This is a short story of one open-source algorithm and its journey from QGIS to mapclassify, to be used within GeoPandas. I am writing it to illustrate the flow within the open-source community because even though this happens all the time, we normally don’t talk about it. And we should.
The story
Sometimes last year, I asked myself a question. How hard would it be to port topological colouring tool from QGIS to be used with GeoPandas? Considering that this particular QGIS tool is written in Python, it seemed to be an easy task.
For those of you who never used it, the aim of topological colouring is to assign colours to (usually) polygons in such a way, that no two adjacent polygons share the same colour (see the illustration in the embedded tweet below).
The adaptation of the Nyall Dawson’s original algorithm was quite straightforward, the logic of Python algorithms for QGIS and for GeoPandas is the same. So in October, I have asked the others what would be the ideal way of sharing it.
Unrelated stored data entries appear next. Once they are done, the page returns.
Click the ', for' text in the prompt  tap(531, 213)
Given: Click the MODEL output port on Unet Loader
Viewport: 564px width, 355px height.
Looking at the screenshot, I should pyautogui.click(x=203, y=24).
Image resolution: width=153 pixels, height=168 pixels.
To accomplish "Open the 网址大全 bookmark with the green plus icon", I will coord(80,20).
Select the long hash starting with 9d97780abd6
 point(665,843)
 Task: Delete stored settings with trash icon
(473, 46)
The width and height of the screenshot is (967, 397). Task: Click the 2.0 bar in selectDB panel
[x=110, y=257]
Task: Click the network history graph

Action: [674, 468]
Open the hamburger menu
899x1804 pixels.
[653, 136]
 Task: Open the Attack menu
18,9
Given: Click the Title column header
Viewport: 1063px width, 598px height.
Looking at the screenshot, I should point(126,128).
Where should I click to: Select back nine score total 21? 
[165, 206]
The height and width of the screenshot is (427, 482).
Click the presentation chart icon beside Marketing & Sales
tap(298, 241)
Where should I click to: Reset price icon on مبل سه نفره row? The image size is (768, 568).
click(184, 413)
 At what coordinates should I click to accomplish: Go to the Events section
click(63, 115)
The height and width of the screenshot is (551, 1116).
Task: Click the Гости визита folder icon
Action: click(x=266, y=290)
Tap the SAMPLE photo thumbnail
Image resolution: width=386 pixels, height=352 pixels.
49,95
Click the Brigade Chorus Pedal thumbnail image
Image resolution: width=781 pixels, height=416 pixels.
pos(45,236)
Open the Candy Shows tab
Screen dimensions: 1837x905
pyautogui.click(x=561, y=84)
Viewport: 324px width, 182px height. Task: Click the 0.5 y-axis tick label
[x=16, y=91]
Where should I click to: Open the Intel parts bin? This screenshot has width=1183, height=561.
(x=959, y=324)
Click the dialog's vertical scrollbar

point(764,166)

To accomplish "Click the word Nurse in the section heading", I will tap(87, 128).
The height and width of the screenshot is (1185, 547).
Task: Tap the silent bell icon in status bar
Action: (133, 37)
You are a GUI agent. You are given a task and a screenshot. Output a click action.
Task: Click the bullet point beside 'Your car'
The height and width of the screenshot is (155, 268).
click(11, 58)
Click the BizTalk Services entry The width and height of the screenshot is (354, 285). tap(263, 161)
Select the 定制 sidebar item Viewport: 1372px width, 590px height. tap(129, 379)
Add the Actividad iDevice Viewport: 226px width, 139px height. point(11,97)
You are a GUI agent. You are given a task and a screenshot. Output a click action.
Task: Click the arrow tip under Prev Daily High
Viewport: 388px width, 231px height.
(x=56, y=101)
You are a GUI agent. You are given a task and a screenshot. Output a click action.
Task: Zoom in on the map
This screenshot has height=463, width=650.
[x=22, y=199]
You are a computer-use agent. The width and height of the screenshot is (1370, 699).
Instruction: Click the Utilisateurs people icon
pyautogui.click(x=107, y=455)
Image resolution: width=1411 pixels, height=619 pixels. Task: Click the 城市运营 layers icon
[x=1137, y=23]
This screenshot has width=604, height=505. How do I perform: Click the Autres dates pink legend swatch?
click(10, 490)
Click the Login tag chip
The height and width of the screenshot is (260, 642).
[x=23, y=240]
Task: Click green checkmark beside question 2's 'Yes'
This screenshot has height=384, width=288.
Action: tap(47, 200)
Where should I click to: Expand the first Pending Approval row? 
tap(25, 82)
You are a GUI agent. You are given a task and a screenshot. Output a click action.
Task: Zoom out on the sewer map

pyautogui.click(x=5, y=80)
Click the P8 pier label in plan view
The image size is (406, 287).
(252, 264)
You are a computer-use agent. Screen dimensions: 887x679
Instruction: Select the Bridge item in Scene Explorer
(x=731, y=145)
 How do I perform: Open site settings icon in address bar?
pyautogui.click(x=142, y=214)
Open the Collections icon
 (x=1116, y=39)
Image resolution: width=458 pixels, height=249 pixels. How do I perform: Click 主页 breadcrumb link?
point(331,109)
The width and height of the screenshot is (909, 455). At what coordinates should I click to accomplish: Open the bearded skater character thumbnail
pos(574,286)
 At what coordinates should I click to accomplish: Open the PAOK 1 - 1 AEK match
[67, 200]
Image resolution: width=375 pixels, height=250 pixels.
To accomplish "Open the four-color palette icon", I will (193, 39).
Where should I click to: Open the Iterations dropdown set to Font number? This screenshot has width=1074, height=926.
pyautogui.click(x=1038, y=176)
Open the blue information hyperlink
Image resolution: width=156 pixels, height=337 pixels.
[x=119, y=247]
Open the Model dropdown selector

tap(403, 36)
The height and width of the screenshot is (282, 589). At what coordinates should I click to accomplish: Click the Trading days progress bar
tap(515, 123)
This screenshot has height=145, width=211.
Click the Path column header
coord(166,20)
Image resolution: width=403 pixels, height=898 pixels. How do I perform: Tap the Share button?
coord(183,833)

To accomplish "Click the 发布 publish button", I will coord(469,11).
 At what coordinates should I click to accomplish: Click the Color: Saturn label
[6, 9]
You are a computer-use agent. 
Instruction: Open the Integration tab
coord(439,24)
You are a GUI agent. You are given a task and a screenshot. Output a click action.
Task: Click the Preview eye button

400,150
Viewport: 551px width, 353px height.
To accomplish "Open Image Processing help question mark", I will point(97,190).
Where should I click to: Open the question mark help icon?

I just ported @nyalldawson`s topological colouring script from QGIS to be used with @geopandas. Almost, I must say. I used @pysal_devs shortcut to do adjacency, so no min_distance yet. Thinking what useful can be done with it. pic.twitter.com/xatVzbWEFE
— Martin Fleischmann (@martinfleis) October 15, 2019
The original license was not compatible with the one we use in GeoPandas and I was not sure if GeoPandas itself is actually the right place for it. So while thinking about it, Nyall himself made the situation easier and offered to relicense the original code.
I'd be happy to relicense if required. I'd just need to audit the code to ensure its only my original work still or if others have changed parts.
— Nope (@nyalldawson) October 16, 2019
However, there was no clear consensus what is the best way at that time and the whole idea was set aside, until the end of the year, when I decided to keep it simple and release the script as a tiny Python package. And [greedy](https://github.com/martinfleis/greedy)
was born.
In the end, greedy offered the original QGIS algorithm for topological colouring and a few other options on top of that, applicable to all geometry types (unlike QGIS, which is limited to polygons). It was a simple solution to release it like that, but it was not optimal, because the more scattered the ecosystem is, the more complicated is to navigate in it and people just easily miss things.
We could have ended the story here, but then Levi Wolf came with an idea.
After some discussion, splot
was not seen as the best place, but mapclassify
was. And after a couple of months, I made a pull request merging greedy
into mapclassify.
It is a very simple story, you may say. Yes, but it shows one thing very clearly, and that is a willingness of the community to collaborate across different projects. A lot of people were involved in it, everyone willing to find the best solution. I think it is worth sharing tiny stories like this.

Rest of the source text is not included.